1984年秋「国際伝統工芸博」にわが大舩鉾(凱旋舩鉾)が復元展示されました。そのとき仏教用具の鳴物をつくる工匠、南條一雄氏がこの大舩鉾の鉦を製作されました。大舩鉾は元治元年(1864年)の大火でそのほとんどを焼失しましたが、大舵や金幣などとともに幸いに鉦も一口ありました。その鉦を復元のために調べたところ「天保十年(1839年)南條勘三郎作」の銘が現れました。奇しくも145年という時空を隔てた現代にその四代あとの子孫である南條一雄氏がふたたび製作することとなったわけです。南條一雄氏が製作された鉦は12口あり、ほんとうにすばらしい音色で私たちの囃子を彩ってくれています。この鉦が先代の鉦のように鉾の上で奏でられる日がくるのでしょうか。そうした思いをこめながら精魂を傾けて作っていただいたこの鉦を、その日が来るまで私たちは大切に撞き続けて行きたいと思います。 (この項は平凡社刊の雑誌「太陽」1985年7月号の記事を参照しています)
====
大舩鉾の鉦についての文章のうち、「1984年秋「国際伝統工芸博」から「月号の記事を参照しています)」までを、「月号の記事を参照しています)」も含めて一字一句変えずに書き写してください。

データ抜粋 ::
====
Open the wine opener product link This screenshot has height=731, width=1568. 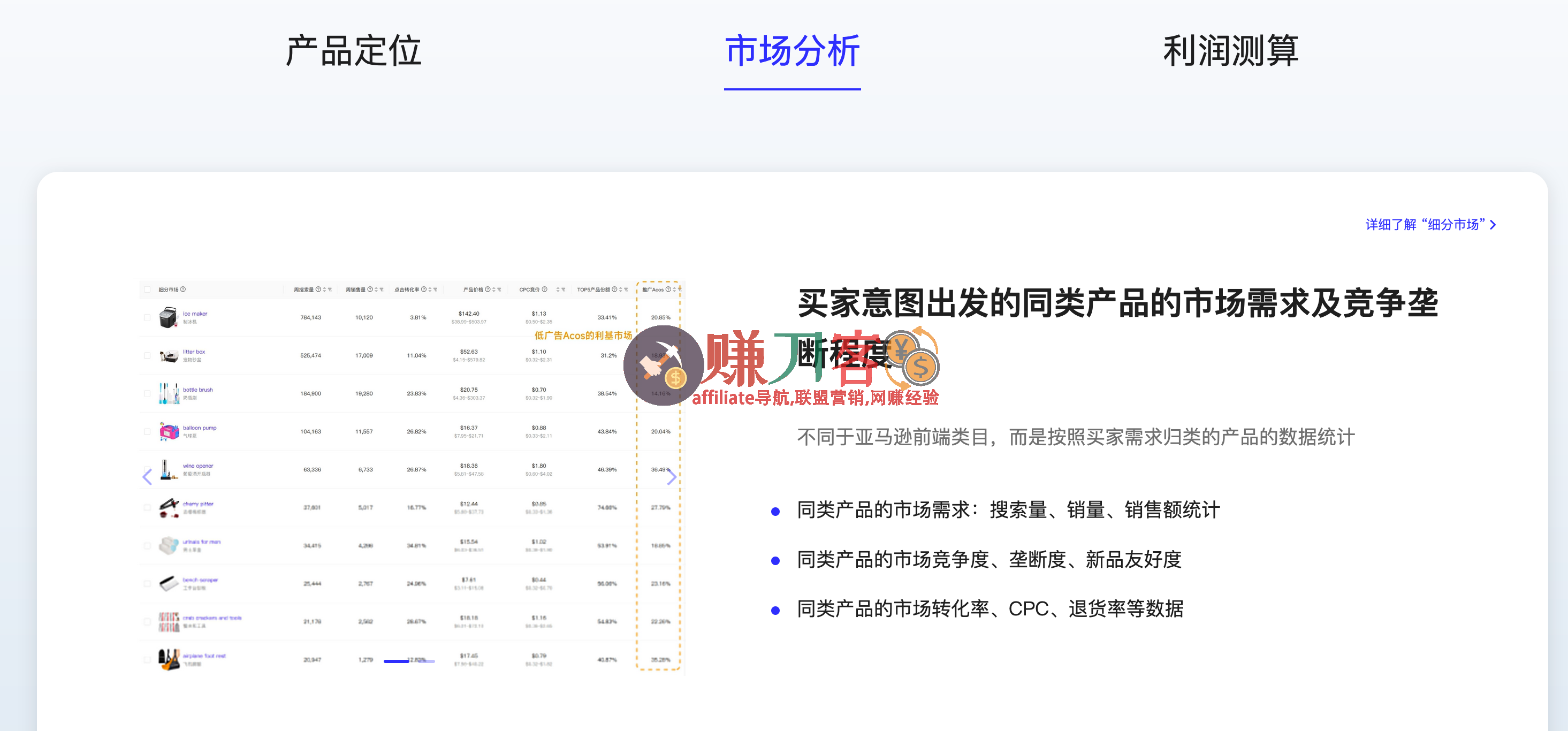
====
正しい出力 ::
1984年秋「国際伝統工芸博」にわが大舩鉾(凱旋舩鉾)が復元展示されました。そのとき仏教用具の鳴物をつくる工匠、南條一雄氏がこの大舩鉾の鉦を製作されました。大舩鉾は元治元年(1864年)の大火でそのほとんどを焼失しましたが、大舵や金幣などとともに幸いに鉦も一口ありました。その鉦を復元のために調べたところ「天保十年(1839年)南條勘三郎作」の銘が現れました。奇しくも145年という時空を隔てた現代にその四代あとの子孫である南條一雄氏がふたたび製作することとなったわけです。南條一雄氏が製作された鉦は12口あり、ほんとうにすばらしい音色で私たちの囃子を彩ってくれています。この鉦が先代の鉦のように鉾の上で奏でられる日がくるのでしょうか。そうした思いをこめながら精魂を傾けて作っていただいたこの鉦を、その日が来るまで私たちは大切に撞き続けて行きたいと思います。 (この項は平凡社刊の雑誌「太陽」1985年7月号の記事を参照しています)